Prompt:
Copy out the lines below word for word, leaving out the pictures.

Records:

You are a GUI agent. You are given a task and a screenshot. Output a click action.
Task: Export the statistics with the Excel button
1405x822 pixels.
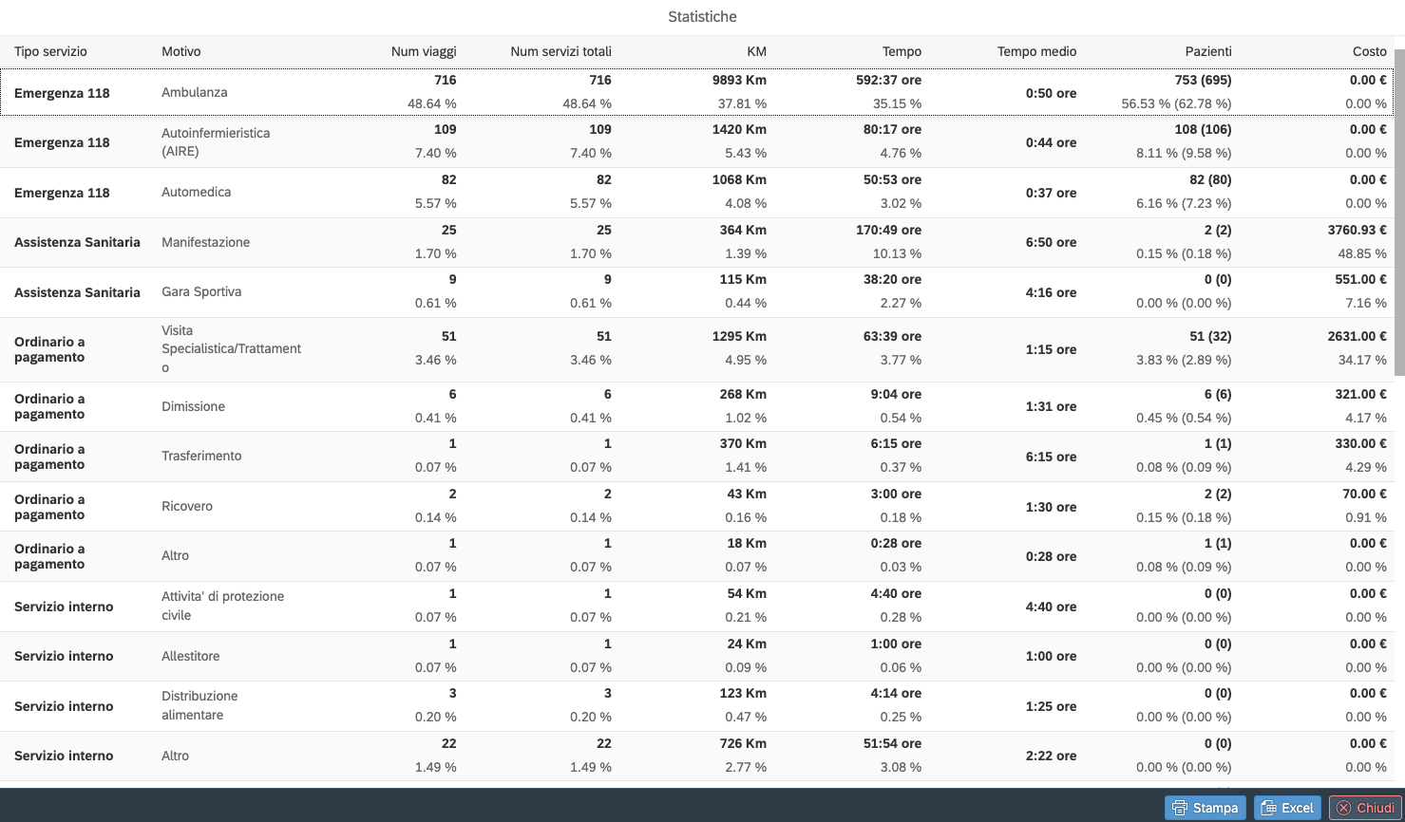1287,808
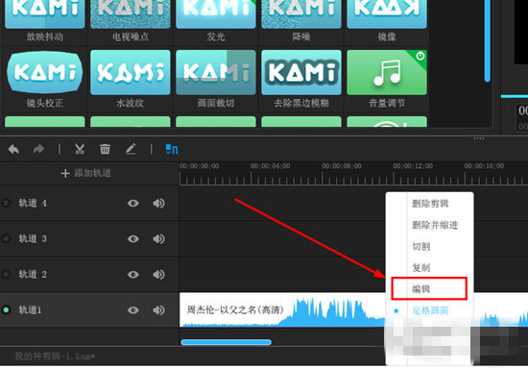This screenshot has width=528, height=368.
Task: Mute 轨道1 audio speaker icon
Action: 158,310
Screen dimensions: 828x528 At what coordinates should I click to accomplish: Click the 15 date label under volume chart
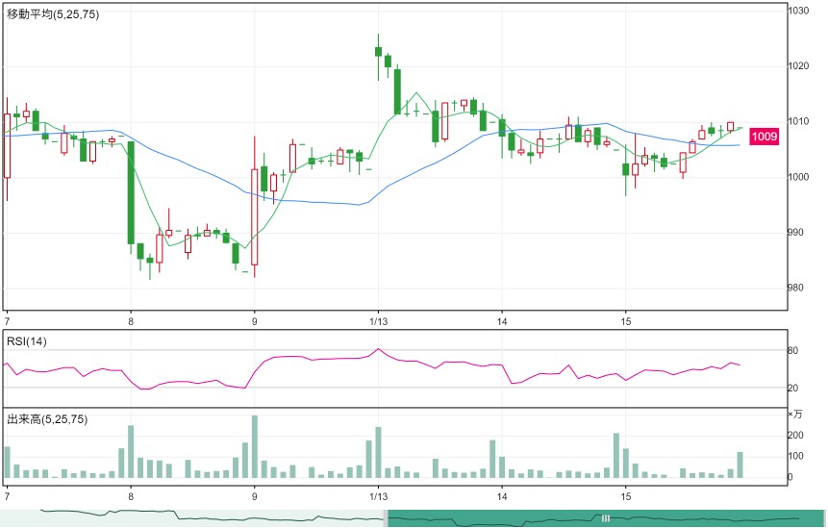626,497
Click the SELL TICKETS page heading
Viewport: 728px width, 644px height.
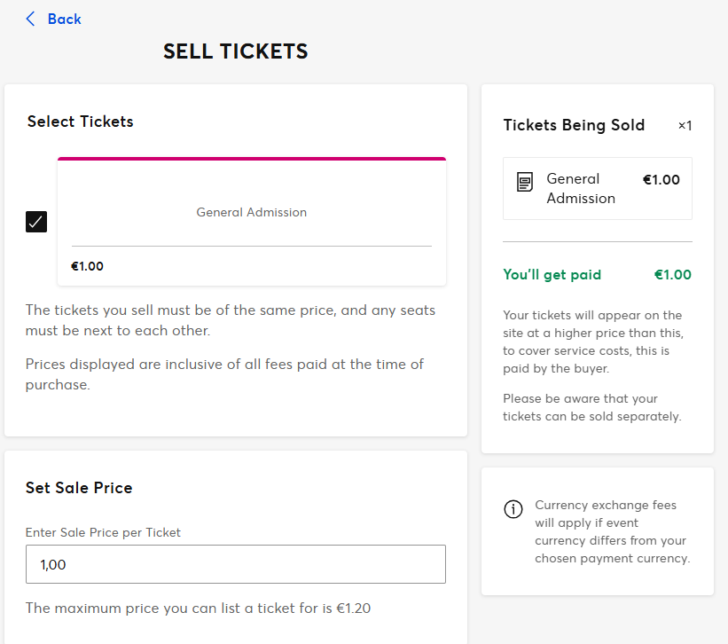(x=235, y=52)
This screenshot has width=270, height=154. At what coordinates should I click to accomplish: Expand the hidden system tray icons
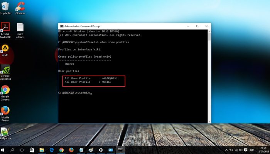226,150
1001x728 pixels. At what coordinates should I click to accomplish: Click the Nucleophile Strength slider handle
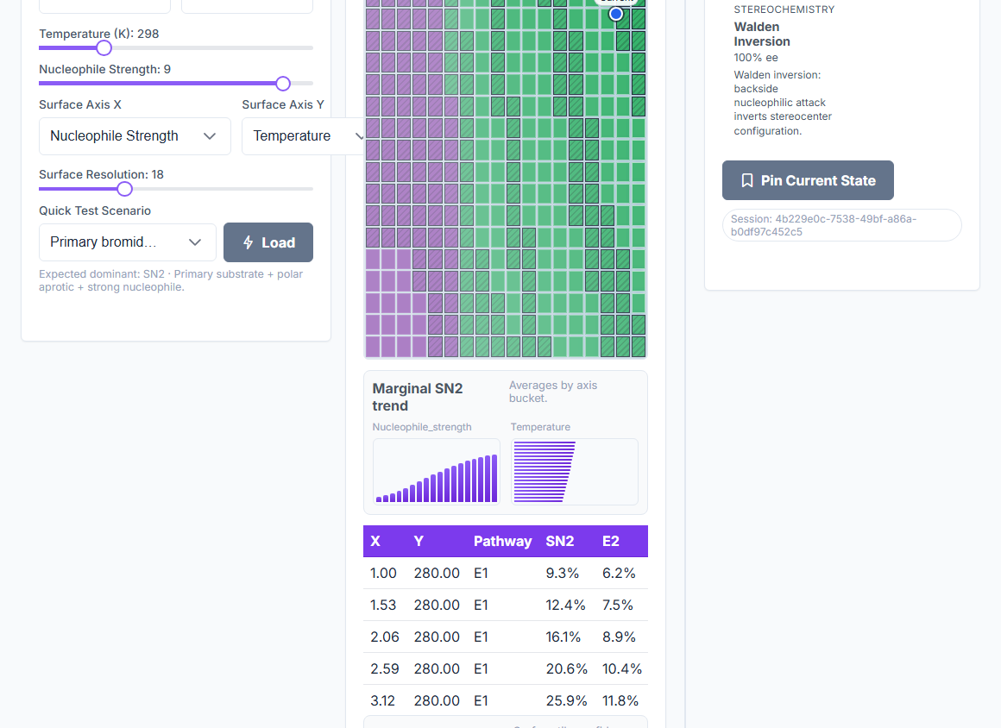pos(283,84)
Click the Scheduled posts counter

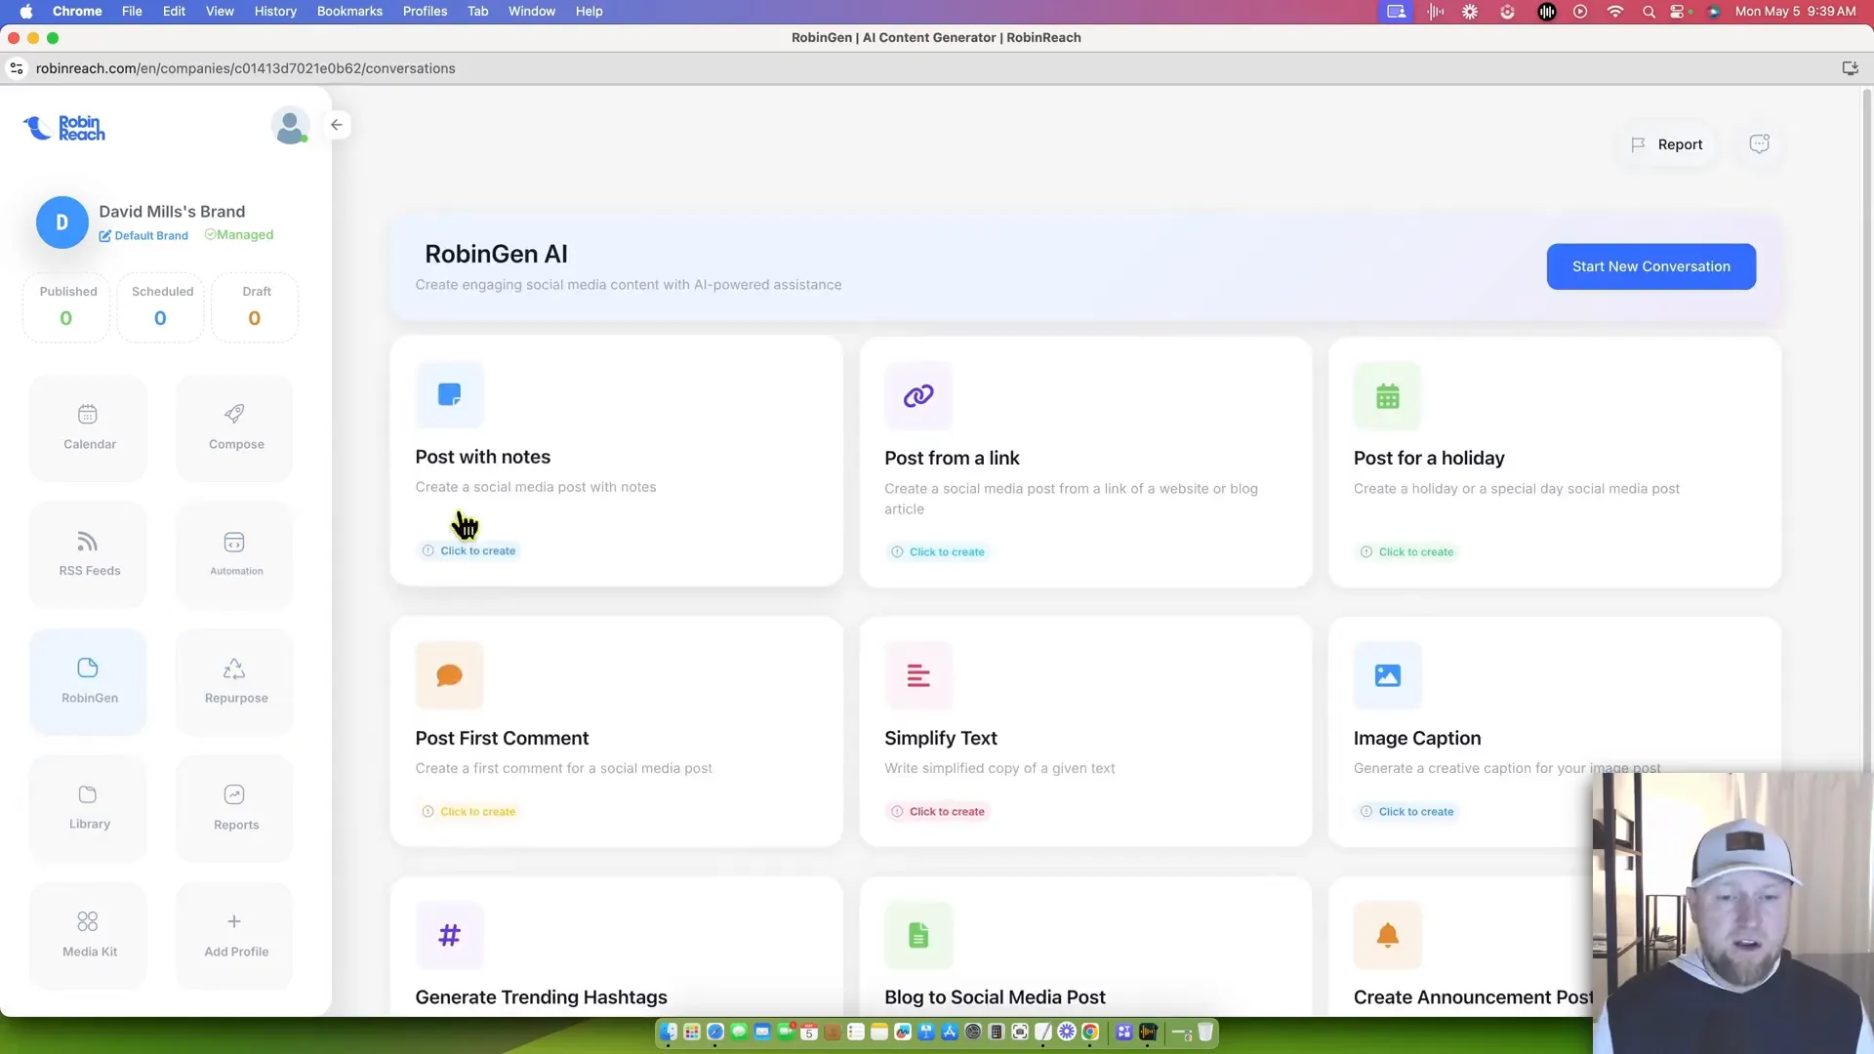pos(161,306)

Final answer:
You are a GUI agent. You are given a task and a screenshot. Output a click action.
Task: Export the statistics with the Excel button
1405x822 pixels.
1287,808
This screenshot has width=528, height=368.
Task: Mute 轨道1 audio speaker icon
Action: 158,310
Screen dimensions: 828x528 At what coordinates should I click to accomplish: Click the 15 date label under volume chart
626,497
Click the SELL TICKETS page heading
Viewport: 728px width, 644px height.
(x=235, y=52)
This screenshot has width=270, height=154. At what coordinates should I click to accomplish: Expand the hidden system tray icons
226,150
1001x728 pixels. At what coordinates should I click to accomplish: Click the Nucleophile Strength slider handle
pos(283,84)
Click the Scheduled posts counter

pos(161,306)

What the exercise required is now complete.